The question hung in the air like a bomber on approach, seconds away from delivering its payload.
Blessed with a 6-foot-2, 245-pound frame in a recruiting hotbed, Bobby Richardson had just been kicked off the Tampa Bay Tech football team, his junior year of high school washed out by a dispute with the coach. Grades cost Richardson his sophomore season; the football program at his first high school hadn’t fit what Richardson wanted as a freshman, either.
Three seasons into his high school career, and Richardson still hadn’t played a down of high school football. Frustrated by his son’s lack of focus, Bobby Jr. — Richardson is the third Bobby in his family — asked his son a question.
Richardson felt the full weight of the question immediately.
“I realized, this is not the life I’m supposed to be living,” Richardson said. “I had one year left to get it all together.”
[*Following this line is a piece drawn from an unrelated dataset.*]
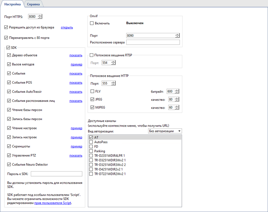Check the AutoPass channel checkbox
The width and height of the screenshot is (268, 212).
tap(91, 142)
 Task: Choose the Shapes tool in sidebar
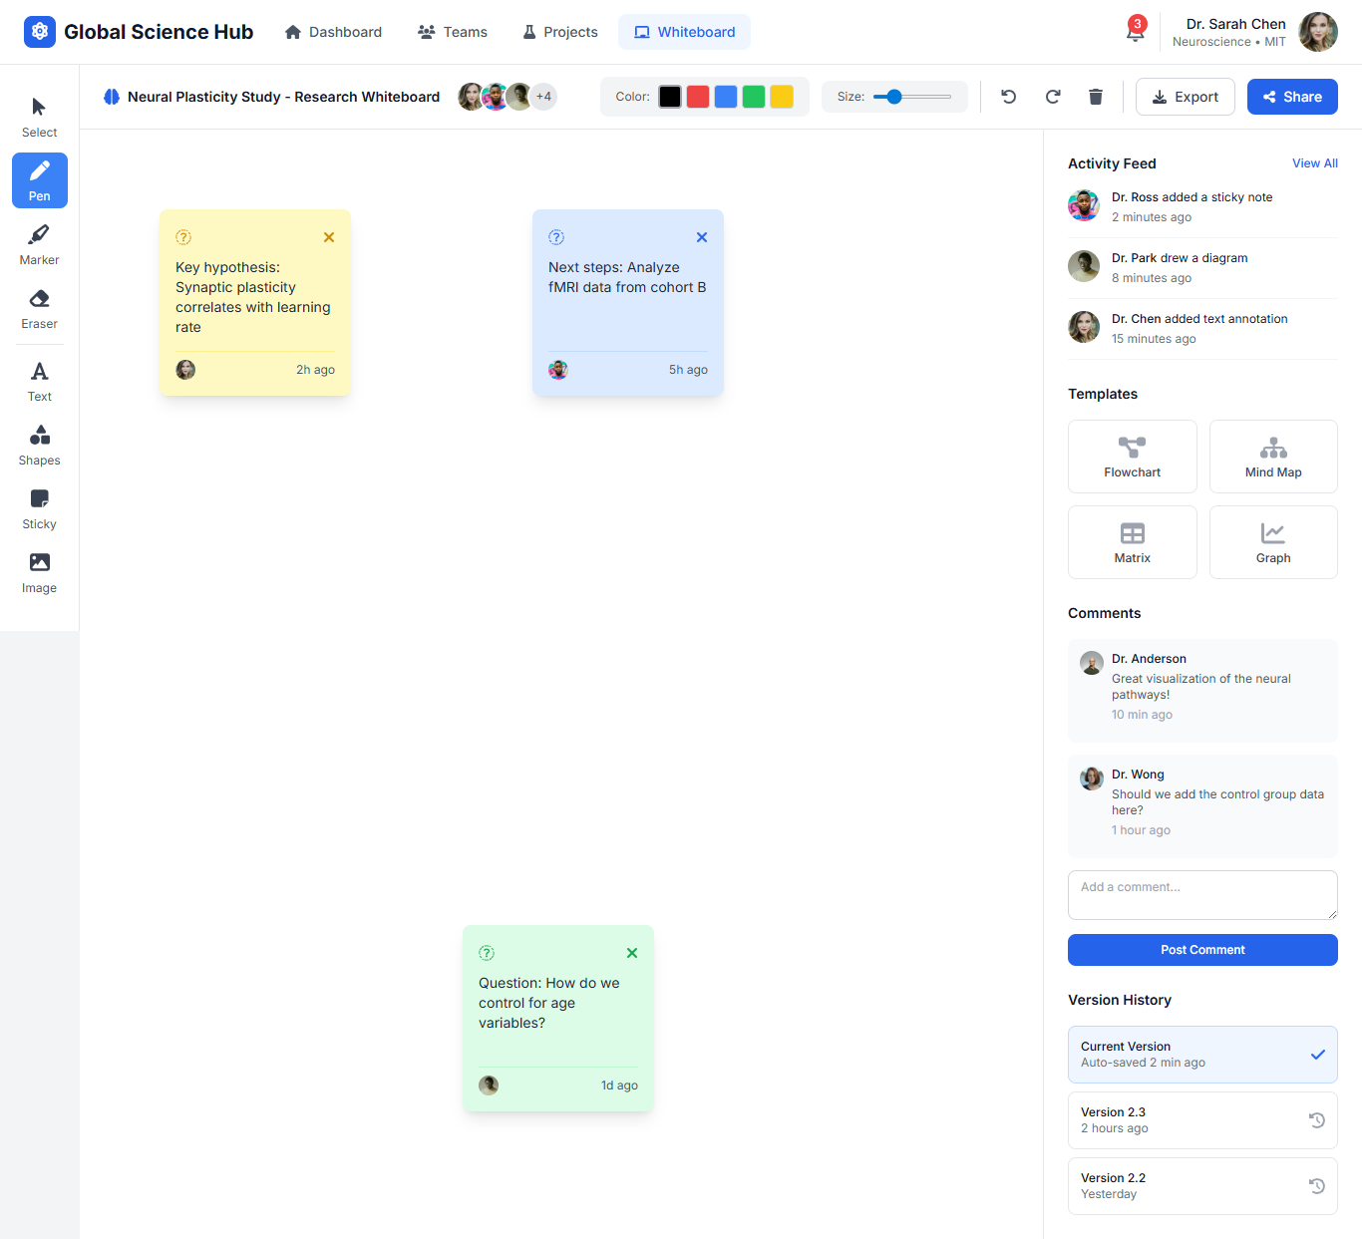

Richardson needed a new team. He chose Plant High, a Florida state power coming off of three state titles in four seasons. When he met his new coaches, Richardson’s frame immediately had their attention, but his lack of reputation after coming over from a frequent opponent left Richardson something of a mystery.
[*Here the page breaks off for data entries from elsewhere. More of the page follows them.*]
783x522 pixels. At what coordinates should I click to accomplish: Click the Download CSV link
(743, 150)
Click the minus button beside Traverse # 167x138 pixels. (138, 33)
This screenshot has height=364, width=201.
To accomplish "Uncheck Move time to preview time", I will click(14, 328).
“It’s not like he was a big-name guy in the county or anything like that,” Plant High coach Robert Weiner said. “We knew he was a good-looking kid, but we hadn’t seen him on any film or anything like that, or really knew anything about him. We really didn’t know what to expect.”
Weiner realized what had dropped into his hands as soon as Richardson took the practice field. Plant immediately placed Richardson in the starting lineup, and the senior starred as a key cog on the defensive line to help the Panthers reach the state final, the kind of season that normally draws major-college attention.
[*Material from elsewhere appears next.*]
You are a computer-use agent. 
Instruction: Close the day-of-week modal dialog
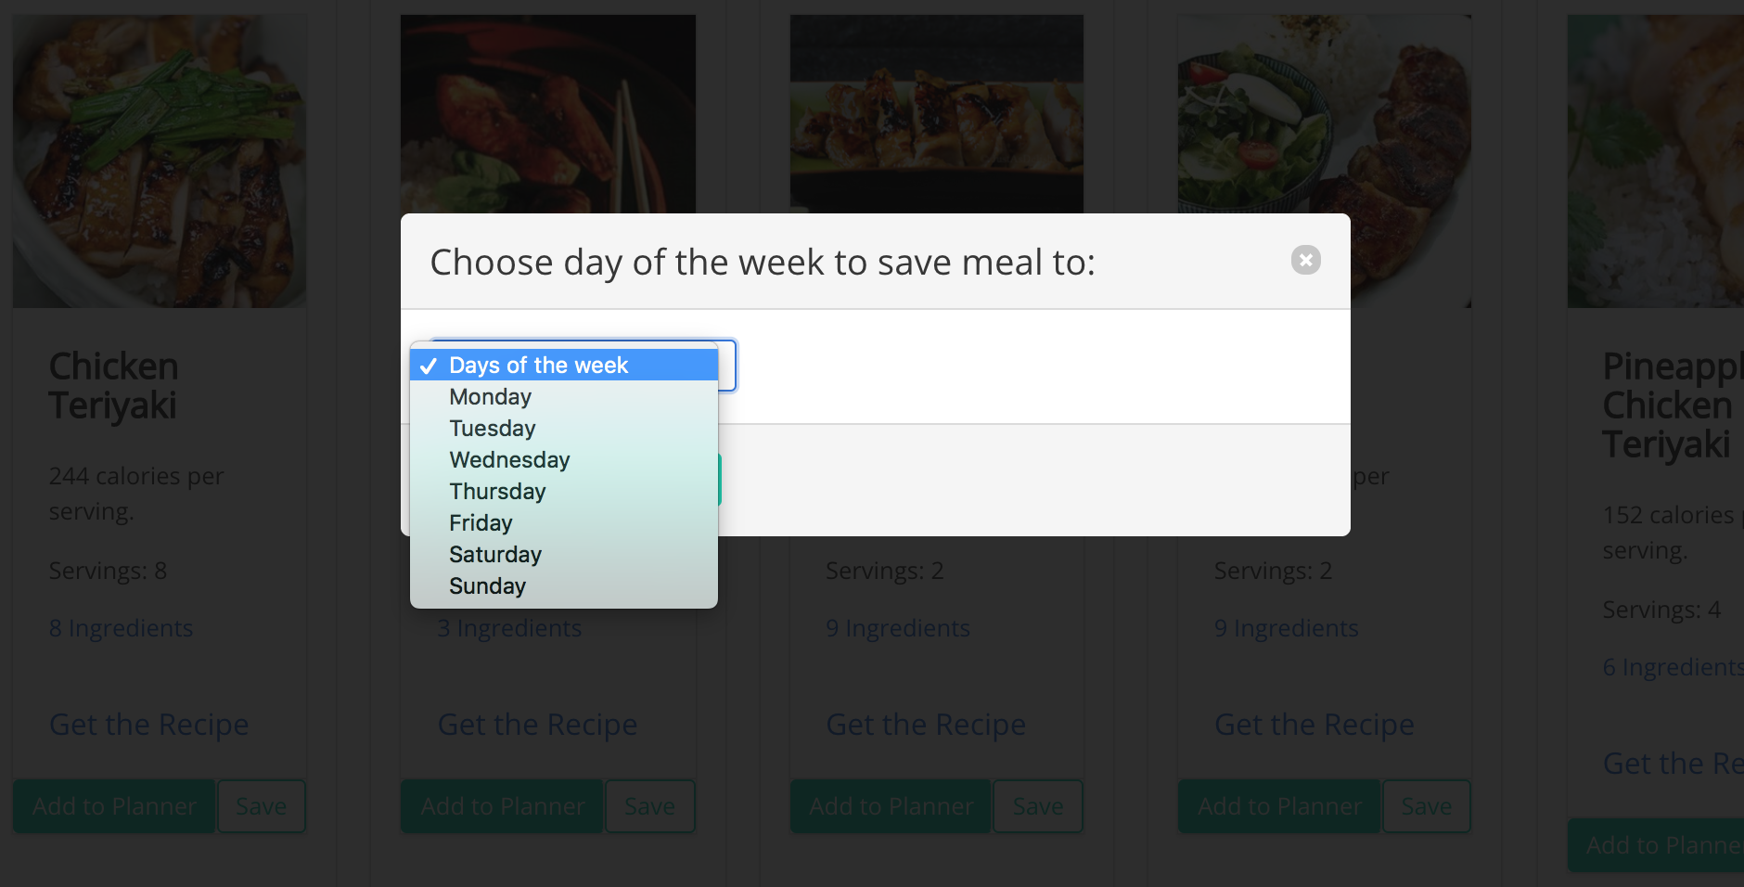click(1305, 260)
But Richardson barely made a blip on most recruiting radars. Weiner, who has sent dozens of Panthers to Power Five schools over the years, pitched Richardson to every recruiter who walked through his door.
The response was always the same. Without any highlight reels on Richardson or any football camp evaluations — he hadn’t attended a camp until Plant took him that summer — college football teams weren’t going to buy into an unknown.
“An assistant coach goes back to his head coach and says, ‘Well, the Bobby Richardson kid is interesting, but here’s this other kid who’s already got film to prove it.’ That’s what they look for,” Weiner said. “It wasn’t a mistake the recruiters were making, it’s not like they overlooked him. There was nothing to overlook.”
A Big Ten assistant coach with ties to Tampa finally listened to Weiner. Indiana, putting together its first recruiting class under new coach Kevin Wilson, saw the potential in Richardson and a chance to land a player who was probably undervalued.
Richardson chose the Hoosiers over Ball State and Florida Atlantic.
“He showed up good enough to play as a freshman,” Wilson said. “He was raw, and he needed to develop, but he had the skill set.”
Indiana landed a gem. Richardson started all four seasons for the Hoosiers and blossomed into one of the Big Ten’s better defensive linemen.
Richardson also proved he’d learned from his mistakes. A bright student whose father had always stressed the importance of grades, Richardson was a model student for Weiner at Plant as a senior, and according to Wilson, it carried into college. Richardson graduated in four years with a degree in African-American and African Diaspora studies.
Then the NFL draft arrived. No longer unknown, Richardson had to shake another kind of adversity. A ’tweener who measured in at 6-foot-3, 283 pounds at the NFL Combine, Richardson’s 5.16 seconds in the 40-yard dash made him too slow for a traditional 4-3 defensive end and smaller than the 300-pounders who play the interior.
Despite draft experts predicting a potential midround selection, Richardson went undrafted.
“It’s just the hand I was dealt,” Richardson said early in training camp. “I can’t live in the past. I’ve got to make the best of what I’ve got.”
New Orleans put the full-court press on Richardson after the draft. Defensive coordinator Rob Ryan called. So did defensive line coach Bill Johnson. Richardson felt like the Saints wanted him more than most, and the reasons were clear right from the start. Richardson’s lateral quickness and relentless style made him a playmaker early in camp.
He also found himself in one of the tightest position battles in camp. Three other undrafted defensive linemen made strong pushes too. And during the third preseason game, against the Texans, broadcaster Troy Aikman said the Saints planned to keep two of the four.
Richardson responded by making six tackles, three tackles for loss and a sack in the preseason finale, a tour de force performance that has earned him a spot on the Saints’ 53-man roster.
Richardson’s improbable rise might not have happened without his father’s influence. The elder Bobby Richardson was a football player too; Richardson said his dad had to give up hopes of a college career when his son came along.
“He had to stay home and take care of me,” Richardson said. “I try to do my best, so he can live his football life through me.”
And he’s answered his father’s long-ago, life-altering question better than anybody could have expected.